┌─ ENTRIES SHOWN
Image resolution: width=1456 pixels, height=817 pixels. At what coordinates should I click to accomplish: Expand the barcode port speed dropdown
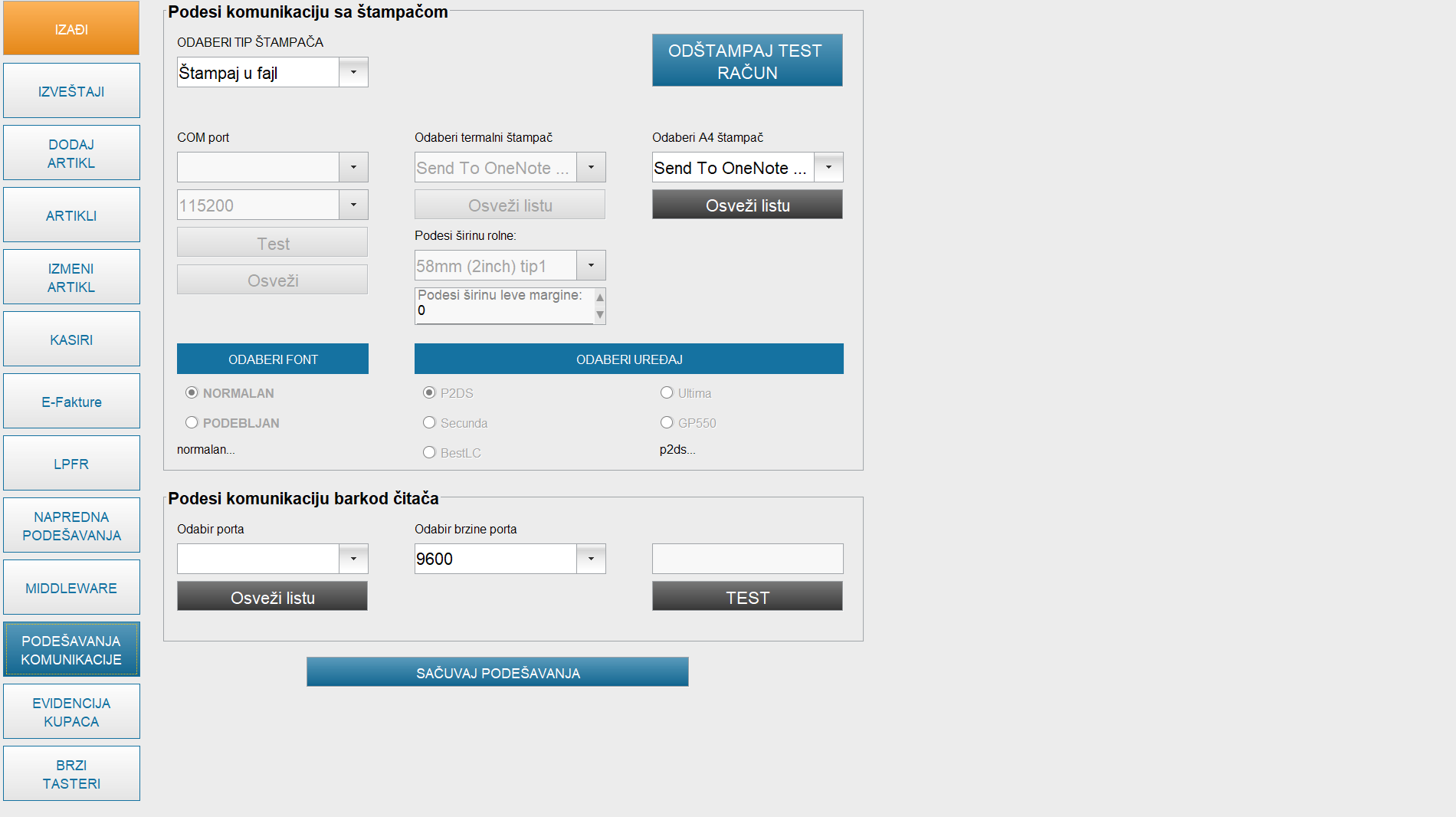pos(591,559)
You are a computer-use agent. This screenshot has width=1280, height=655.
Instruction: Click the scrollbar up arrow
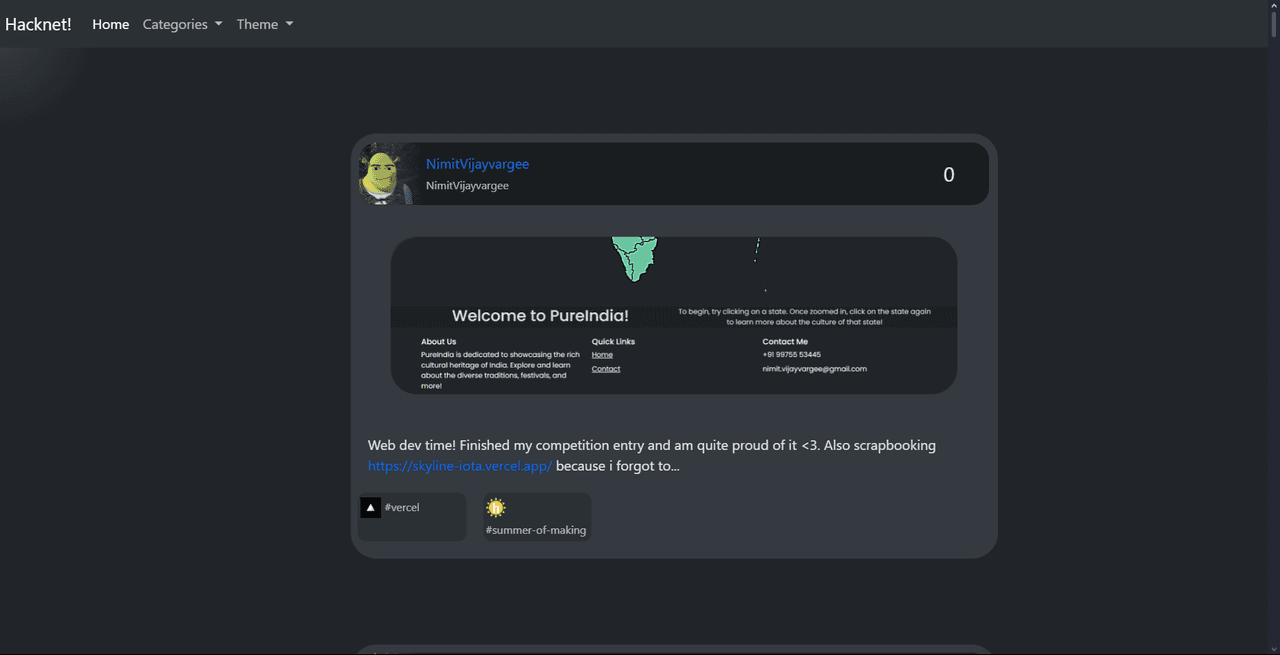pos(1273,6)
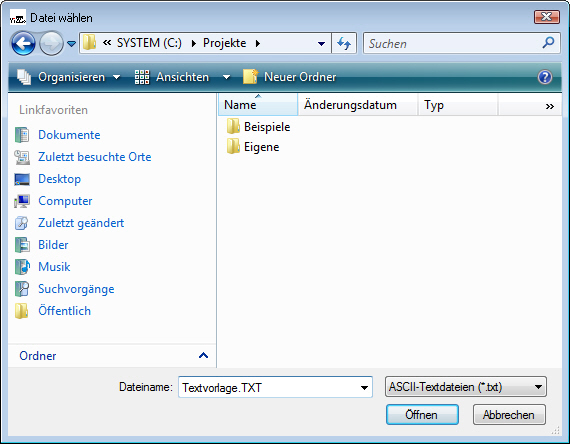Click inside the Suchen search field
This screenshot has height=444, width=570.
[x=453, y=44]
└─
## WHAT YOU NEED TO DO
Exactly the lines from the one with "You are a computer-use" through the end of the records should be written out, and only those. Pictures do not belong in the copy.

## TASK OUTPUT
You are a computer-use agent. This screenshot has width=1280, height=655.
Instruction: Click the scrollbar up arrow
pos(1273,6)
Click inside the Suchen search field
This screenshot has height=444, width=570.
[x=453, y=44]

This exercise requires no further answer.